Quasi un’autocritica
Pare che l’autore fosse consapevole di non aver prodotto un capolavoro, perché nella prefazione al successivo melodramma “De gustibus non est disputandum”, ideato in previsione del Carnevale dell’anno successivo (1754), scriverà: “Lettor carissimo, se tu sei uno di quegli [sic] ai quali abbia io protestato di non volere quest’anno, e forse mai più, comporre de’ simili Drammi Buffi, voglio anche comunicarti la ragione che ad astenermene mi obbligava, ed i motivi che mi hanno fatto dal mio proponimento discendere […]. Molto più imperfetto il Dramma buffo esser dee [rispetto al dramma serio], perché, cercandosi dagli Scrittori di tai barzellette servire più alla Musica che a sé medesimi, e fondando nello spettacolo la speranza della riuscita, non badano seriamente alla condotta, ai caratteri, all’intreccio, alla verità, come in una Commedia buona dovrebbe farsi. Questa è poi la ragione per cui cotai libretti, che si dicono “buffi”, rarissime volte incontrano”.

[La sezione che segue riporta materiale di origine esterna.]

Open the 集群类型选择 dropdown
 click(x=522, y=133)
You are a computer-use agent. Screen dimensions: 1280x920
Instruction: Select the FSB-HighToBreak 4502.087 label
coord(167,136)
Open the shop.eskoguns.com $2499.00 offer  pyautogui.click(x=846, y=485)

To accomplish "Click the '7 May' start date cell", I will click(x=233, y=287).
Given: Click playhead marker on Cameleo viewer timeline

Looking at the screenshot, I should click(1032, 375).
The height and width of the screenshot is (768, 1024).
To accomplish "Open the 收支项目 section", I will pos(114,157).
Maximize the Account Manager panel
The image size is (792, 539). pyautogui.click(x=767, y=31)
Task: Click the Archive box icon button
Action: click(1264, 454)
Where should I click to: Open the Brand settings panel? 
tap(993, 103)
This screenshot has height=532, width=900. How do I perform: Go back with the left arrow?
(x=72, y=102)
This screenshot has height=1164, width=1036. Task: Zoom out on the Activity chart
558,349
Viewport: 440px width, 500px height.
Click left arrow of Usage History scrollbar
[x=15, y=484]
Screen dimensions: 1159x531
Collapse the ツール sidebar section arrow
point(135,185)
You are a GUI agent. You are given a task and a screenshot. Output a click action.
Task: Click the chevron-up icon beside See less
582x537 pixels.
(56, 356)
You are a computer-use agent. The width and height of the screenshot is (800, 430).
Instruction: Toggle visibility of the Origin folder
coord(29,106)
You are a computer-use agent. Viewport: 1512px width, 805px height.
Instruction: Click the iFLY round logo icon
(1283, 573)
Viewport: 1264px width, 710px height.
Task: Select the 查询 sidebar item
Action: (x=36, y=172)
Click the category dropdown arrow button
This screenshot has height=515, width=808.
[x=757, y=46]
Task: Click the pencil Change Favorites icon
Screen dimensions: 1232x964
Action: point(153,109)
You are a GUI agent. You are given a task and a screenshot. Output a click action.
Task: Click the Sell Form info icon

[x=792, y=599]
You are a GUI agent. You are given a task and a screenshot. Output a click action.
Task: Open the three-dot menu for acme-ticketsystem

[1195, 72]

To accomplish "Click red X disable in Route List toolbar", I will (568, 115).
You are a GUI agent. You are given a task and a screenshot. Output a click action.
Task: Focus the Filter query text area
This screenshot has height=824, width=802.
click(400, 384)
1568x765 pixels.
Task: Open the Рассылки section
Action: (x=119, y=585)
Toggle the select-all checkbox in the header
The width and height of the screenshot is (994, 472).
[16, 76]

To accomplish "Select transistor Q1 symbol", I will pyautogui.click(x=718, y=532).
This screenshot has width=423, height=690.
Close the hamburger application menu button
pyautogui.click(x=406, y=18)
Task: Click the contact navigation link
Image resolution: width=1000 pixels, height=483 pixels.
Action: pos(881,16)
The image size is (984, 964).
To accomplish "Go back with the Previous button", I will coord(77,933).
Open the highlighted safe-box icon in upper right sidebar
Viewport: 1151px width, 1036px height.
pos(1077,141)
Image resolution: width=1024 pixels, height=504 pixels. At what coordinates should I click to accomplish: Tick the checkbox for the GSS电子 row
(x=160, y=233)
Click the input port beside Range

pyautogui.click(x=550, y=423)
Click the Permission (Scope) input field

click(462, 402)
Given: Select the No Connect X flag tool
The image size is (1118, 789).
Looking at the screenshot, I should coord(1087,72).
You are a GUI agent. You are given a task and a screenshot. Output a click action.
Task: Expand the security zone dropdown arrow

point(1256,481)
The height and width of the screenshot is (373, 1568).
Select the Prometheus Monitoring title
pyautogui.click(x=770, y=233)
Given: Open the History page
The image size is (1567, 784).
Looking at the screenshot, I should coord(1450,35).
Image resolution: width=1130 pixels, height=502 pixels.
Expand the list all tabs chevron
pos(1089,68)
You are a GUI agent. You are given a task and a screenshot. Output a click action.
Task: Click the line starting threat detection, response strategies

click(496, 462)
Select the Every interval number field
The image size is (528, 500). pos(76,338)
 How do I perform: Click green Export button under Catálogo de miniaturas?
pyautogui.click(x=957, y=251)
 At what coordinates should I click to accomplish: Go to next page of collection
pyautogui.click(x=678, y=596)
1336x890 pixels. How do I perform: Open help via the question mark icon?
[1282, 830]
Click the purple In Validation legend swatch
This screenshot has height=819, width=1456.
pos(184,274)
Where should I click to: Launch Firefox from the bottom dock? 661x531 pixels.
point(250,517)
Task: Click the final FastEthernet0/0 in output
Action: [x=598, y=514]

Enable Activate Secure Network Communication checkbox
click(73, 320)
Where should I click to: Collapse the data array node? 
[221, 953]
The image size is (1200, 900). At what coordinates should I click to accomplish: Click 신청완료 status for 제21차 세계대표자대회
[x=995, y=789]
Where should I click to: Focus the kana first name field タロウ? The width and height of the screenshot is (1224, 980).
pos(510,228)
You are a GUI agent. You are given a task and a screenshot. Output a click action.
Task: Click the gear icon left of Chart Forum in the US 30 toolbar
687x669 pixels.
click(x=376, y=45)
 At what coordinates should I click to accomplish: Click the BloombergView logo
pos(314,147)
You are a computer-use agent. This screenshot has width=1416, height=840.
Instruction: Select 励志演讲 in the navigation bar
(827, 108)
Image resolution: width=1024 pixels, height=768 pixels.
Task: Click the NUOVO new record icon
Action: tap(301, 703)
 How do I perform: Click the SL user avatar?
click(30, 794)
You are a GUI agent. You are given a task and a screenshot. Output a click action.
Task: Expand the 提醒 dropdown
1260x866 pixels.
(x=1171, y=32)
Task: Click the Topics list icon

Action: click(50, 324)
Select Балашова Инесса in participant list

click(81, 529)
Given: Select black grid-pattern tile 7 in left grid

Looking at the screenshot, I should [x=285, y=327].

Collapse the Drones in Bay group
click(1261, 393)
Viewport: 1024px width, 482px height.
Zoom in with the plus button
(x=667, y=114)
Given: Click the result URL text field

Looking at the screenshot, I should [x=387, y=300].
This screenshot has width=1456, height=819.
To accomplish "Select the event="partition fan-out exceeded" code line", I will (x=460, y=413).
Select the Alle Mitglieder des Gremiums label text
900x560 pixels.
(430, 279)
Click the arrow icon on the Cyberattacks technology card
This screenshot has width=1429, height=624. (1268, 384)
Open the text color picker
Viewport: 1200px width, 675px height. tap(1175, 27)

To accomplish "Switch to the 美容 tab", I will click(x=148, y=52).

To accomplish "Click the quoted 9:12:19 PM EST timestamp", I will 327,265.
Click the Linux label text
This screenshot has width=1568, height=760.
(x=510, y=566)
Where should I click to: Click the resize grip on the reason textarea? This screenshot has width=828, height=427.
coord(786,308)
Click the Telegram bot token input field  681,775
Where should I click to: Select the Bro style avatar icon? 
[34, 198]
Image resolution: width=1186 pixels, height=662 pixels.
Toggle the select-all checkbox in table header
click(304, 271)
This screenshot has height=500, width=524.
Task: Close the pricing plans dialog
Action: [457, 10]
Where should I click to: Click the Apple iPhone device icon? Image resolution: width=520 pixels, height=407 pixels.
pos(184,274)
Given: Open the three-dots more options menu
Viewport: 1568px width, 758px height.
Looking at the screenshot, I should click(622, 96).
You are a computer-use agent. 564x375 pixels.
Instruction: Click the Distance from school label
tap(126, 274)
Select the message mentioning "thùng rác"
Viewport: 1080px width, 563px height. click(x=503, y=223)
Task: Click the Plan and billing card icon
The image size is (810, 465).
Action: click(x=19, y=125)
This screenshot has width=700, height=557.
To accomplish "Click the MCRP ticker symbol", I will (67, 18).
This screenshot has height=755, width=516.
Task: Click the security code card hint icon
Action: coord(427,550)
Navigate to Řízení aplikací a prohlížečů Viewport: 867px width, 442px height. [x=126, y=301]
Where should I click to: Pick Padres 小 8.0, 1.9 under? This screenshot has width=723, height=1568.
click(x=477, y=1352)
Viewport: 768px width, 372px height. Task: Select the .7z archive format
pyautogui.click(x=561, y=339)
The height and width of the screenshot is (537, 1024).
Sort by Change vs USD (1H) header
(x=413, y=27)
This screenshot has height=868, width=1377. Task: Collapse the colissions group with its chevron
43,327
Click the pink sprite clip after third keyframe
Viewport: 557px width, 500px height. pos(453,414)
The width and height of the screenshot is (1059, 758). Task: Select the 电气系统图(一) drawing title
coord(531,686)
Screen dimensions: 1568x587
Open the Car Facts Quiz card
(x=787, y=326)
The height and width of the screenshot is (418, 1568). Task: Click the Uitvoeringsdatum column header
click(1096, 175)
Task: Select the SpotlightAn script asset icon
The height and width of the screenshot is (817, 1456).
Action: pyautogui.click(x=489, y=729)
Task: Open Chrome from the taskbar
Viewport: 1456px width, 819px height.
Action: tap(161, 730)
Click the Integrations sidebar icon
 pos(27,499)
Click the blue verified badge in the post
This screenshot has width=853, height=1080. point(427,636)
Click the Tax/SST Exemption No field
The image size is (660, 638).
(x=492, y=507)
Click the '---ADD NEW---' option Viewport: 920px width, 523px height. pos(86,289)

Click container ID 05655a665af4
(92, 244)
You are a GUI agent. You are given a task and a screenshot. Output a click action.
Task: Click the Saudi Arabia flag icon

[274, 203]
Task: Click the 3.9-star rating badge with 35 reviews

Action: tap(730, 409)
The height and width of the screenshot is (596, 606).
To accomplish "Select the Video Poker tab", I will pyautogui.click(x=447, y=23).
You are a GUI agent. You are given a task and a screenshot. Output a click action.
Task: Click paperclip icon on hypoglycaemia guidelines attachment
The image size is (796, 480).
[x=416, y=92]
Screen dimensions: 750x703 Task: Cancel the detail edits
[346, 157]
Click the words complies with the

Leggendo questo funambolesco preambolo, tra l’altro, siamo indotti a concludere che il nostro Godoni, quando si cimentava con la prosa o con la critica letteraria, scriveva in un modo non particolarmente elegante, pur avendo soggiornato per un certo periodo in Toscana, appositamente allo scopo di “perfezionarsi” nello stile nobile della lingua italiana. Ma ciò sia detto come fra parentesi, non volendo essere noi irrispettosi nei riguardi del grande commediografo…

Illustrazione dei Bagni d’Abano (II.2), in Carlo Goldoni, Opere teatrali,
Venezia, Antonio Zatta, 1795, XLIV, p. 341.